Golpeo la mesa con la palma, haciendo saltar un borrador que estaba demasiado tranquilo para su propio bien.
—¡Eres insoportable!
—Y tú eres tan fácil de provocar que me da lástima —responde él, sacudiendo la cabeza con falsa compasión—. Es como jugar al ajedrez con un palomo. Divertido, pero un poco cruel.
—¡¿Qué?! ¡Yo no soy fácil de...!
Justo en ese momento, la puerta del aula se abre con un chirrido que corta el aire como un cuchillo.
Y todo se detiene. El tiempo, mi respiración, y hasta el polvo flotando en el aire parece congelarse.
Un aura distinta entra a la habitación. Fría. Seria. Elegante y letal, como un traje hecho de hielo y navajas.

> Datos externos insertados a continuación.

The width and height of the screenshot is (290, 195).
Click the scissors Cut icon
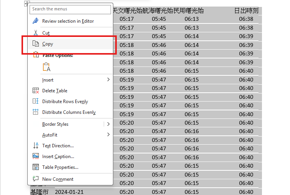tap(36, 33)
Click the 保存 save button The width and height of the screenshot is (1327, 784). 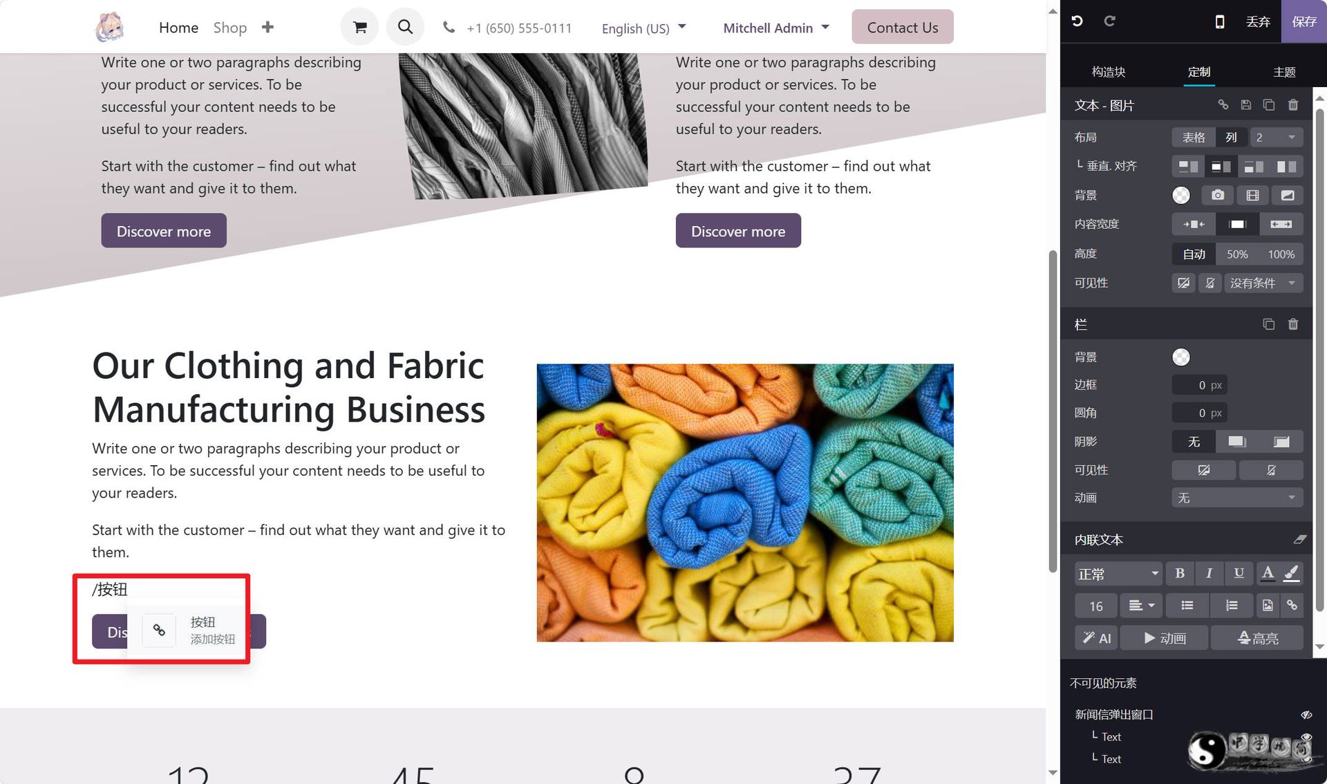click(1304, 21)
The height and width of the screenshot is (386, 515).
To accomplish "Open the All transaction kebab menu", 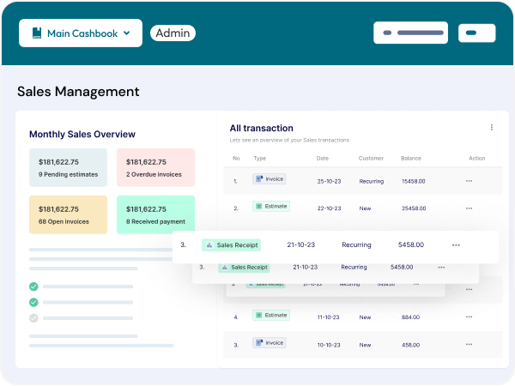I will [x=492, y=127].
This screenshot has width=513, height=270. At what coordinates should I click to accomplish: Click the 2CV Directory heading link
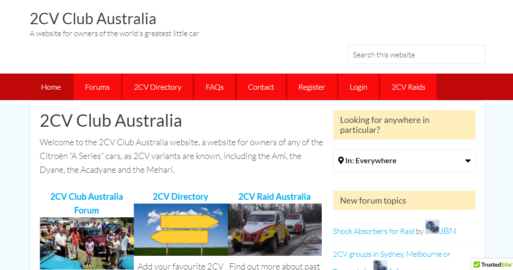pos(180,196)
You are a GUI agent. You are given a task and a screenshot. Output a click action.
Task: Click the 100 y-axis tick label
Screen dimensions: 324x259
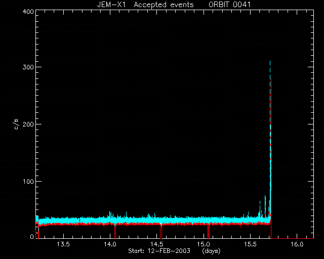pos(28,182)
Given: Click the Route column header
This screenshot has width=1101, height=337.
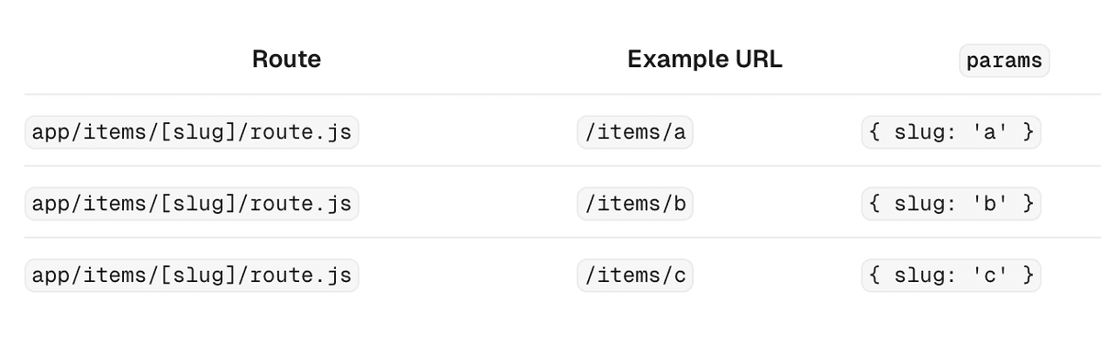Looking at the screenshot, I should click(x=286, y=60).
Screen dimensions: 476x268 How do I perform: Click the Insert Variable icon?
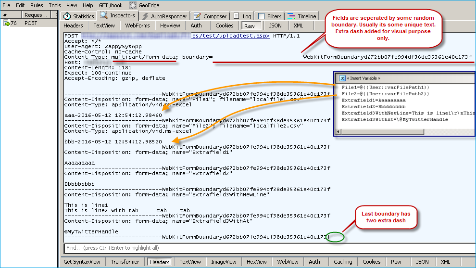click(x=341, y=78)
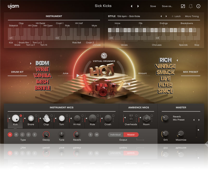Click the resize window icon
Image resolution: width=208 pixels, height=170 pixels.
(183, 6)
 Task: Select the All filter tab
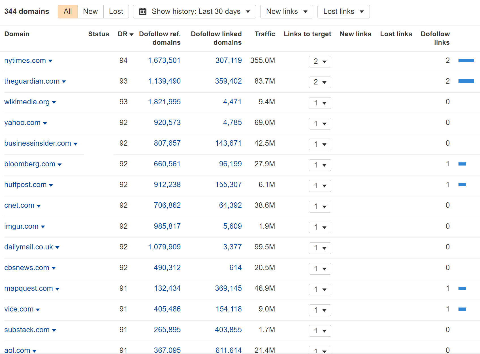tap(68, 11)
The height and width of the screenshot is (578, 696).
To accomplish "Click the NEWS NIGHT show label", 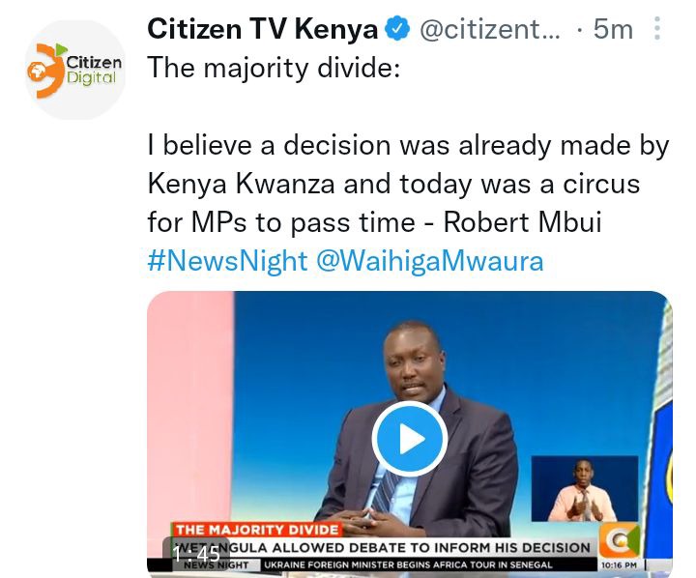I will pos(217,565).
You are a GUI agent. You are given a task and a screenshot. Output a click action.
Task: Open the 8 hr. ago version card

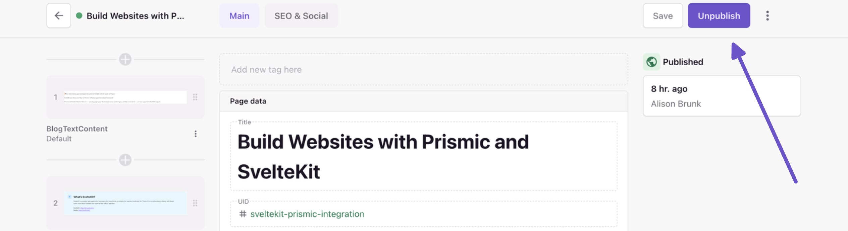click(722, 96)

—Oh no... —murmuro entre dientes, con el corazón haciendo una pausa dramática en su ritmo habitual—. Oh, cielos, no.
Es él.
Alfa. Alto, con un traje oscuro perfectamente entallado a su cuerpo poderoso, como si los dioses de la sastrería lo hubieran besado al nacer. Zapatos tan brillantes que podrían cegar a un hombre. Un abrigo largo que aún gotea por la lluvia, dándole un aire de drama innecesario. Cabello blanco peinado hacia atrás con precisión milimétrica, como si cada hebra tuviera una cita importante. Ojos color gris que no miran, atraviesan, diseccionan y probablemente también firman documentos legales con solo posarse en ellos.
Umemiya.
Mi prometido.
El jefe de la organización Umemiya, la mafia más elegante y peligrosa de este lado del país. La única persona que puede hacer que una habitación se sienta como una celda de interrogatorio con solo entrar en ella.
Suo se queda inmóvil. Yo también. Por razones distintas. Yo porque sé lo que esto significa, él probablemente porque está calculando cuántos puntos de estilo le daría a Umemiya en una competencia de "jóvenes mafiosos con mejor vestuario".
—Sakura —su voz es grave, calmada... y absolutamente inquebrantable, como si las cuerdas vocales estuvieran hechas de acero templado—. Vine a buscarte. Dijiste que saldrías temprano hoy.
Trago saliva. Miro a Suo. Él no aparta la mirada de Umemiya. Es como si dos depredadores se hubieran encontrado por primera vez en el bosque y estuvieran decidiendo si luchar o aparearse, y honestamente, ninguno de los dos resultados me parece bueno para mi salud mental.